Question: Students’ strike – right or wrong?

Mahatma Gandhi’s answer: Whilst have pleaded for the removal of restrictions on the speech and movements of students, I am not able to support political strikes or demonstrations. Students should have the greatest freedom of expression and of opinion. They may openly sympathize with any political party they like.

But in any opinion they may not have freedom of action whilst they are studying. A student cannot be an active politician and pursue his studies at the same time.

It is difficult to draw hard and fast lines at the time of big national upheavals. Then they do not strike or, if the word 'strike' can be used in such circumstances, it is a wholesale strike; it is a suspension of studies. Thus what may appear to be an exception is not one in reality.

 

Question: What am I to do after finishing my studies?

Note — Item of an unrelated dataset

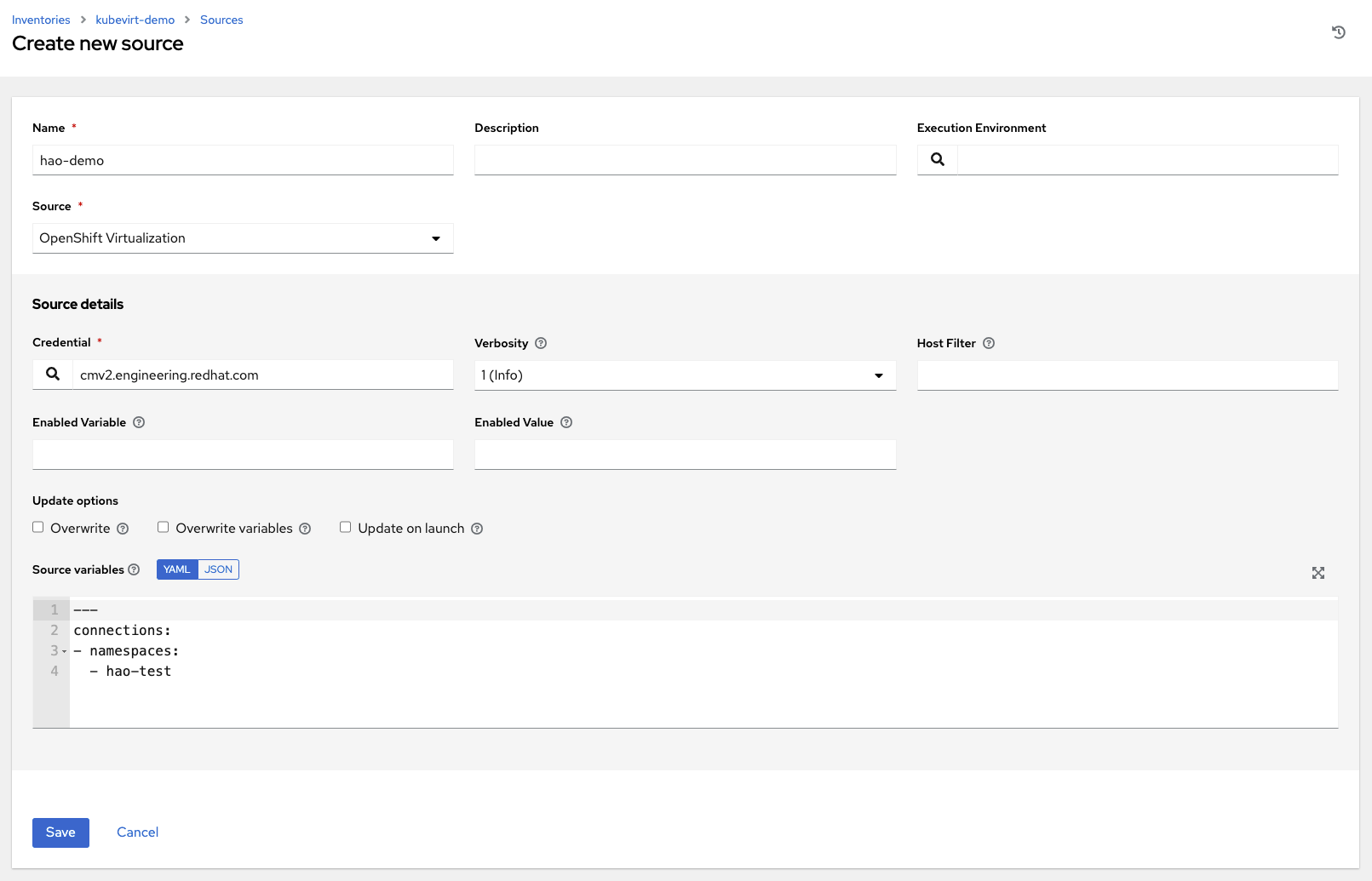Click the help icon beside Update on launch
1372x881 pixels.
pyautogui.click(x=477, y=528)
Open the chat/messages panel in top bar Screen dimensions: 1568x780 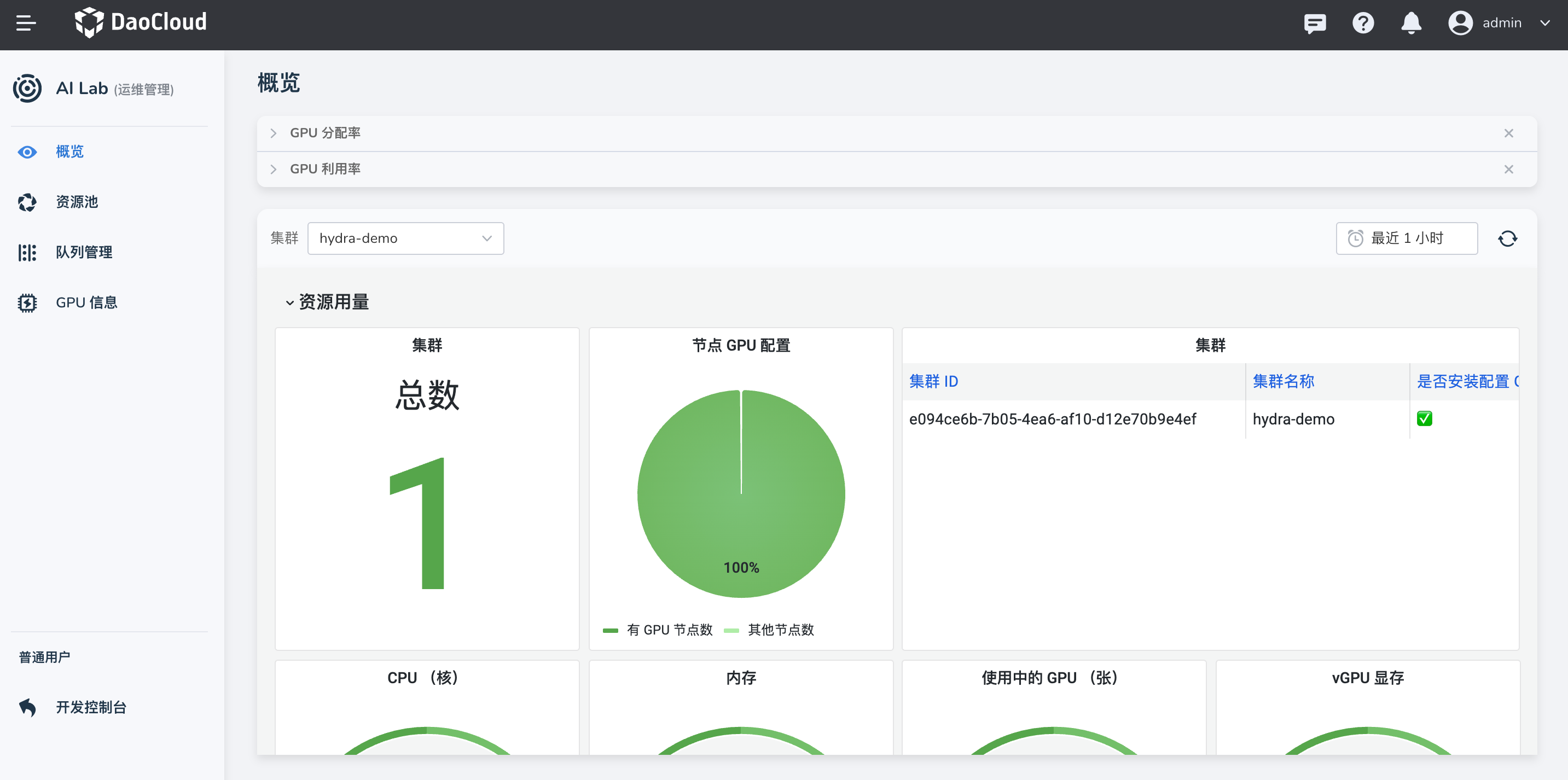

Mahatma Gandhi’s answer: We are today a subject race and our educational system has been devised to serve the interests of our rulers. But even as the most selfish person is obliged to hold out some lure to those whom he is out to exploit, a number of temptations for studying in their institutions have been brought into being by the rulers. Moreover, all members of Government are not alike. There are some liberal minded among them who will consider the problem of education on merits. Therefore, there is no doubt some good even in the present system. But the prevailing education is willy-nilly put to wrong use, i.e., it is looked upon as a means of earning money and position.

 

The ancient aphorism, 'Education is that which liberate,' is as true today as it was before. Education here does not mean mere spiritual knowledge nor does liberation signify only spiritual liberation after death. Knowledge includes all training that is useful for the service of mankind and liberation means freedom from all manner of servitude even in the present life. Servitude is of two kinds: slavery to domination from outside and to one's own artificial needs. The knowledge acquired in the pursuit of this ideal alone constitutes true study.

 

…The demand for entrance to Government institutions and those imparting education on similar lines is increasing faster than the number of such schools and colleges. The ranks of examinees are ever swelling. In spite of this hypnotic spell, however, I hold that true education is what I have defined. A student who is superficially attracted by the educational ideal set forth by me and leaves his studies is liable to repent of his action later. I have, therefore, suggested a safer course. While continuing his studies in the institution which he has joined he should ever keep before him the ideal of service set forth by me and use his studies with a view to serve that ideal, never for making money. Moreover, he should try to make up the lack in the present education by application of his leisure hours to the ideal. He will, therefore avail himself to the utmost of whatever opportunity offers for taking part in the constructive programme.